↓↓↓
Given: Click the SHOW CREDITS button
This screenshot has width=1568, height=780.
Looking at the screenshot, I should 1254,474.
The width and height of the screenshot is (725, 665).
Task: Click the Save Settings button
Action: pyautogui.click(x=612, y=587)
↑↑↑
Work task — Each record must be printed again, word for word, with nothing dropped.

Response —
Given: Click the SHOW CREDITS button
This screenshot has width=1568, height=780.
Looking at the screenshot, I should 1254,474.
The width and height of the screenshot is (725, 665).
Task: Click the Save Settings button
Action: pyautogui.click(x=612, y=587)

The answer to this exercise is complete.